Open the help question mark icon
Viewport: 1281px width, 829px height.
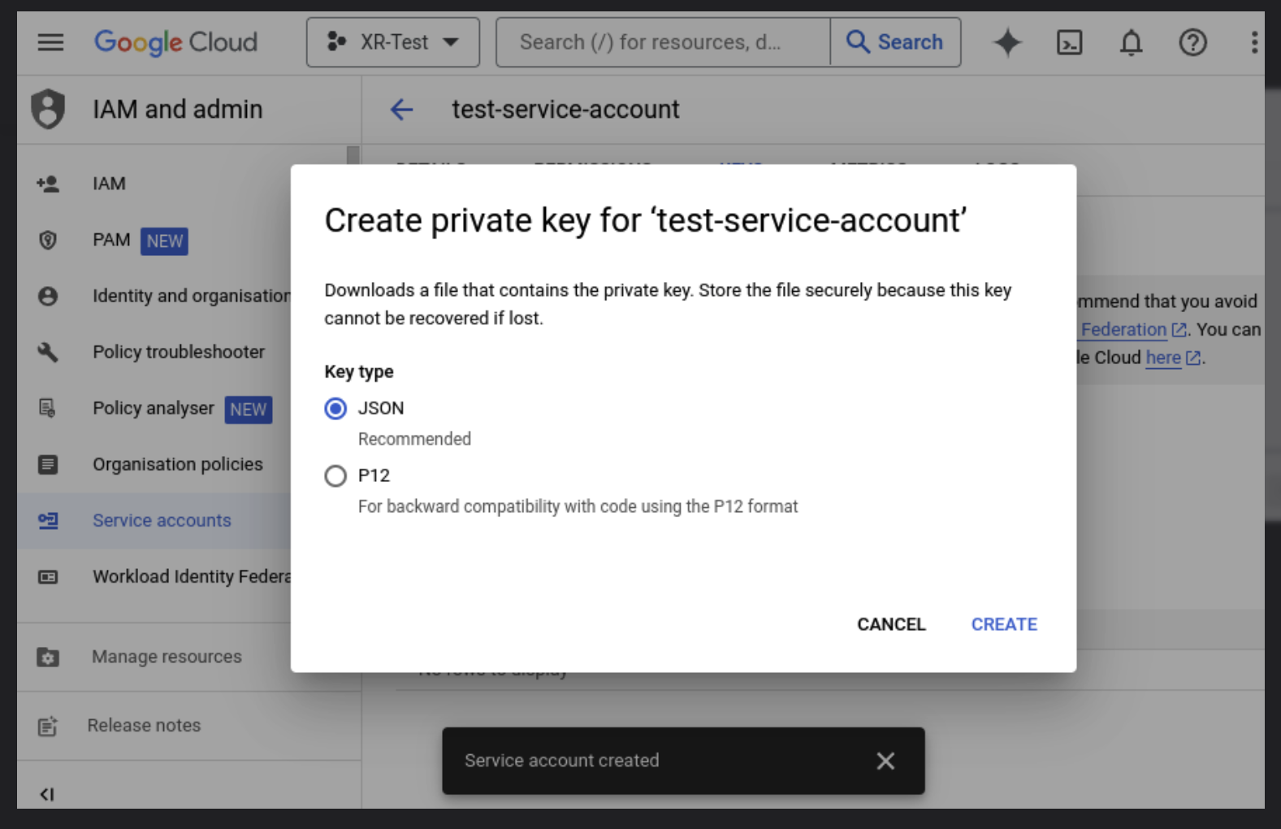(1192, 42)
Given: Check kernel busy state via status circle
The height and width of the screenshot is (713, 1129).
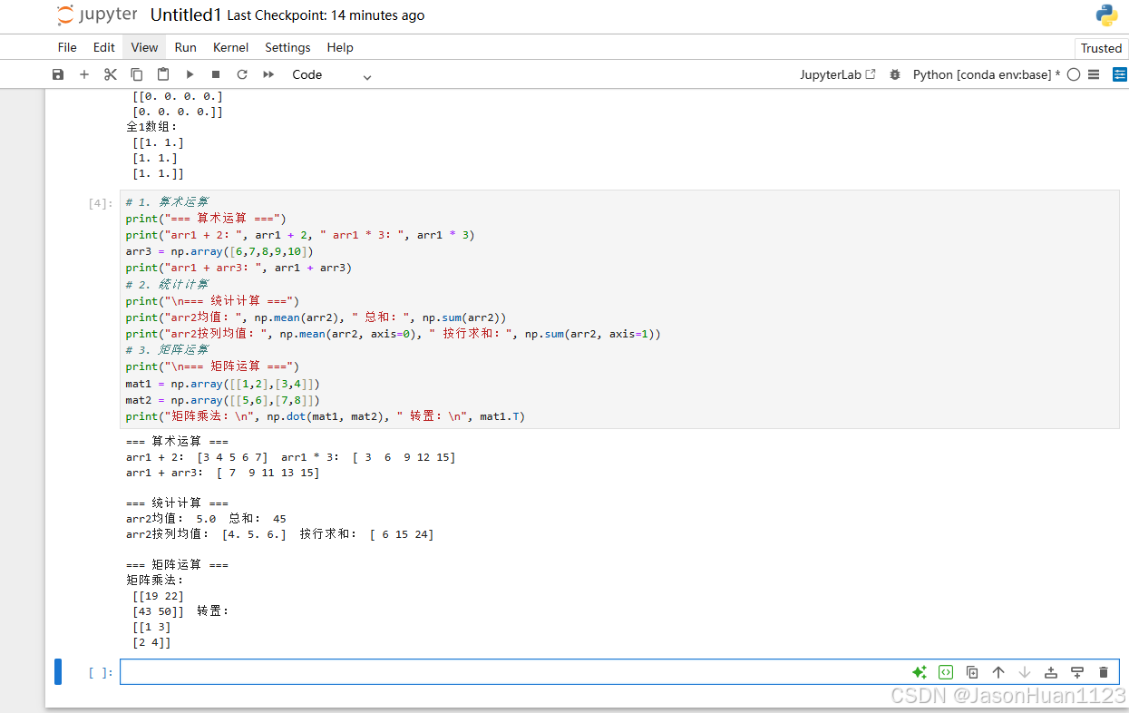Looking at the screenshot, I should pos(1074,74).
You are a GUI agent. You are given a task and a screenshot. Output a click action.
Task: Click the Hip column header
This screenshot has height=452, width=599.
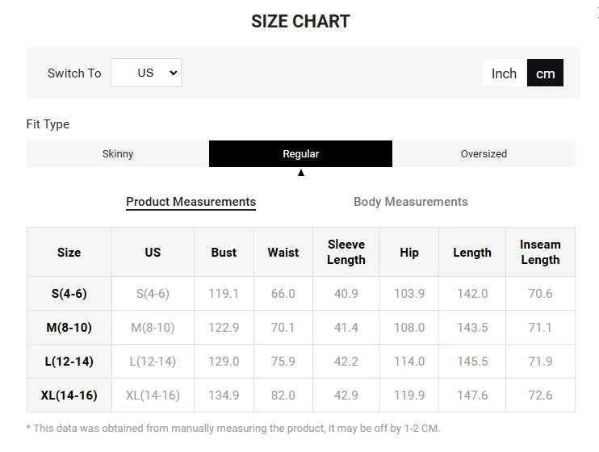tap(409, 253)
== == ==
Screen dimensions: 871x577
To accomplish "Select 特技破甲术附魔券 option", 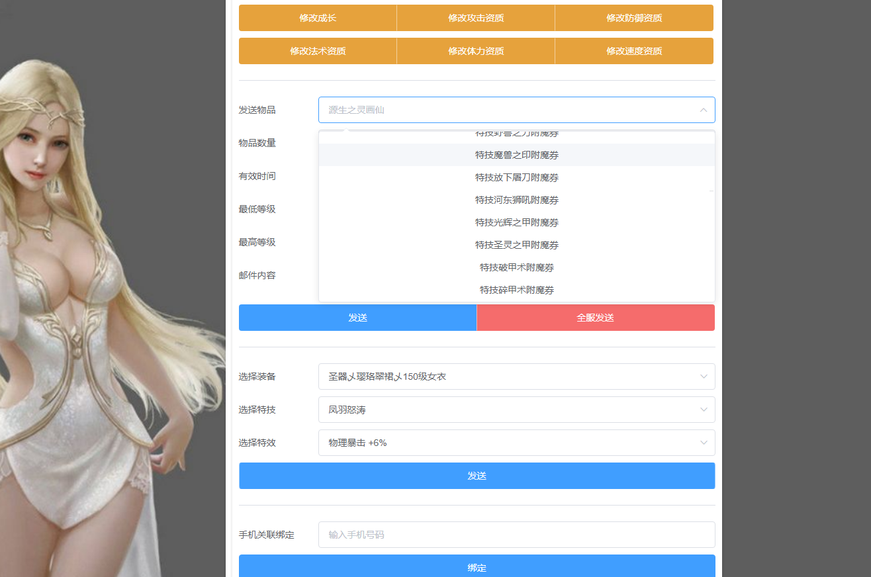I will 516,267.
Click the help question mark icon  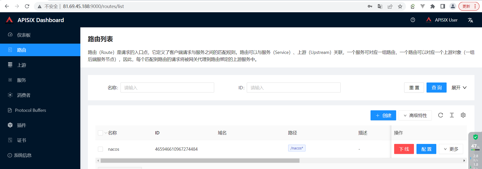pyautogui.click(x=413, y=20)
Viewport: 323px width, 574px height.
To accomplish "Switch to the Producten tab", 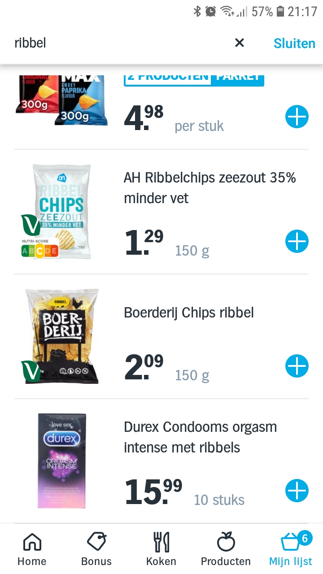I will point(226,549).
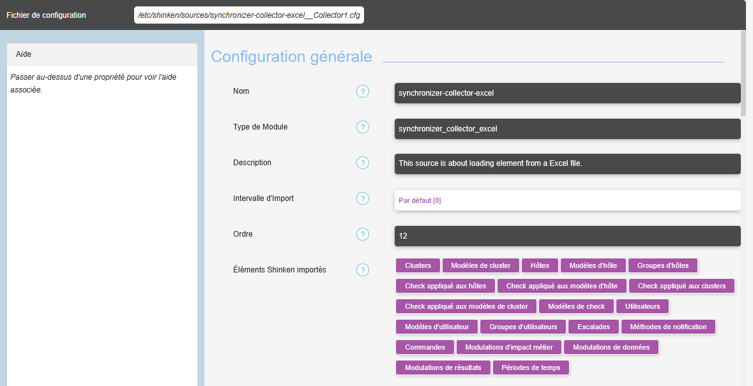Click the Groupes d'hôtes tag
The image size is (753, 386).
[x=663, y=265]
== == ==
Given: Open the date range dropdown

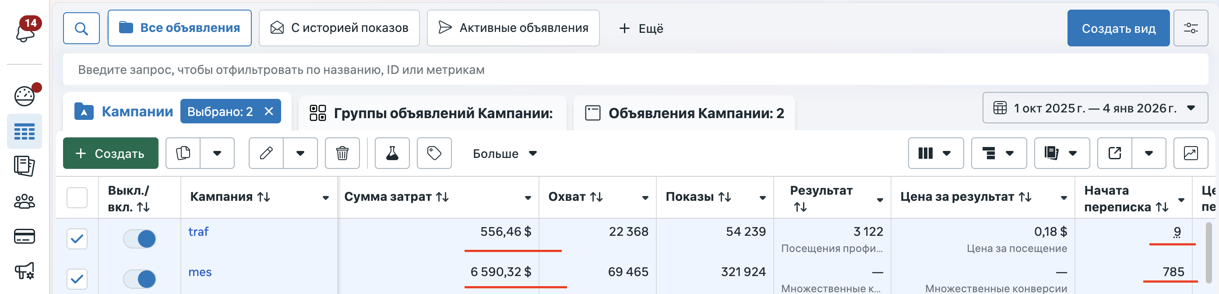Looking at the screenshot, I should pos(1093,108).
== == ==
ASSIGNMENT:
Write down exactly what the lines above say, from the line holding "Open the help question mark icon" through the line holding "Task: Click the Hip column header", and nothing more. Do not copy the pictures.

WORKED SOLUTION:
Open the help question mark icon
Viewport: 1281px width, 829px height.
(1192, 42)
Given: Check kernel busy state via status circle
The height and width of the screenshot is (713, 1129).
Looking at the screenshot, I should pos(1074,74).
You are a GUI agent. You are given a task and a screenshot. Output a click action.
Task: Click the Hip column header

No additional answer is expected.